_Exercise prompt_. Please rewrite these records with "Image resolution" replaced by "Screen size" wherever it occurs, leaving everything else unchanged.

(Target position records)
[Begin]

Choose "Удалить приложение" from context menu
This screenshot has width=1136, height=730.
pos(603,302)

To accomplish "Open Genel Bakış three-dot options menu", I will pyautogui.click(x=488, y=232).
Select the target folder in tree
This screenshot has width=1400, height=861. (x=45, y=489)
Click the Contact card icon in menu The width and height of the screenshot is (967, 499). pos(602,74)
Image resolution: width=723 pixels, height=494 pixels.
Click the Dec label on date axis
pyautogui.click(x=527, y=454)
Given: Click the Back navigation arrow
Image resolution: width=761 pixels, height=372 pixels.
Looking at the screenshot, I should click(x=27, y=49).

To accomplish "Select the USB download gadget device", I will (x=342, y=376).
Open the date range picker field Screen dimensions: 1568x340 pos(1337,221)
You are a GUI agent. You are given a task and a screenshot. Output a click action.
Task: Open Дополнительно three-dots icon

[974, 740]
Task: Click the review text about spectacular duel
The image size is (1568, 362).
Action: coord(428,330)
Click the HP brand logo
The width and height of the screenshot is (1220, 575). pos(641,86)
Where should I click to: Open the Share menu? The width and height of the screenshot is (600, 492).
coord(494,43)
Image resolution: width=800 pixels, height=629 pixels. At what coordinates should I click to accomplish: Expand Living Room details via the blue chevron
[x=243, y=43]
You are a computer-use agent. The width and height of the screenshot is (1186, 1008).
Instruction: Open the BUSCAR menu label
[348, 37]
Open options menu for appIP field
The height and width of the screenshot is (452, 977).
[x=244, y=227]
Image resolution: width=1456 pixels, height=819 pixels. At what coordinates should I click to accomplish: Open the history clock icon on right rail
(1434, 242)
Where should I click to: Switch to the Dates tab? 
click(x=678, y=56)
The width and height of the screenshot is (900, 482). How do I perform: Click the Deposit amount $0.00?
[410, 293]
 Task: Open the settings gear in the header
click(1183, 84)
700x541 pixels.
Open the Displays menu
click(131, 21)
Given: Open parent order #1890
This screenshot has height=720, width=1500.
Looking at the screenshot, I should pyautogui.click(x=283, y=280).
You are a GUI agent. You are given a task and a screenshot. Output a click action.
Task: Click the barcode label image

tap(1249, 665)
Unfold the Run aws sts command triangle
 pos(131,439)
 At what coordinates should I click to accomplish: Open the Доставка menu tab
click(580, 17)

[End]

_Task response_.
Choose "Удалить приложение" from context menu
This screenshot has width=1136, height=730.
pos(603,302)

To accomplish "Open Genel Bakış three-dot options menu", I will pyautogui.click(x=488, y=232).
Select the target folder in tree
This screenshot has width=1400, height=861. (x=45, y=489)
Click the Contact card icon in menu The width and height of the screenshot is (967, 499). pos(602,74)
Screen size: width=723 pixels, height=494 pixels.
Click the Dec label on date axis
pyautogui.click(x=527, y=454)
Given: Click the Back navigation arrow
Screen size: width=761 pixels, height=372 pixels.
Looking at the screenshot, I should click(x=27, y=49).

To accomplish "Select the USB download gadget device", I will (x=342, y=376).
Open the date range picker field Screen dimensions: 1568x340 pos(1337,221)
You are a GUI agent. You are given a task and a screenshot. Output a click action.
Task: Open Дополнительно three-dots icon

[974, 740]
Task: Click the review text about spectacular duel
The image size is (1568, 362).
Action: coord(428,330)
Click the HP brand logo
The width and height of the screenshot is (1220, 575). pos(641,86)
Where should I click to: Open the Share menu? The width and height of the screenshot is (600, 492).
coord(494,43)
Screen size: width=800 pixels, height=629 pixels. At what coordinates should I click to accomplish: Expand Living Room details via the blue chevron
[x=243, y=43]
You are a computer-use agent. The width and height of the screenshot is (1186, 1008).
Instruction: Open the BUSCAR menu label
[348, 37]
Open options menu for appIP field
The height and width of the screenshot is (452, 977).
[x=244, y=227]
Screen size: width=1456 pixels, height=819 pixels. At what coordinates should I click to accomplish: Open the history clock icon on right rail
(1434, 242)
Where should I click to: Switch to the Dates tab? 
click(x=678, y=56)
The width and height of the screenshot is (900, 482). How do I perform: Click the Deposit amount $0.00?
[410, 293]
 Task: Open the settings gear in the header
click(1183, 84)
700x541 pixels.
Open the Displays menu
click(131, 21)
Given: Open parent order #1890
This screenshot has height=720, width=1500.
Looking at the screenshot, I should pyautogui.click(x=283, y=280).
You are a GUI agent. You are given a task and a screenshot. Output a click action.
Task: Click the barcode label image

tap(1249, 665)
Unfold the Run aws sts command triangle
 pos(131,439)
 At what coordinates should I click to accomplish: Open the Доставка menu tab
click(580, 17)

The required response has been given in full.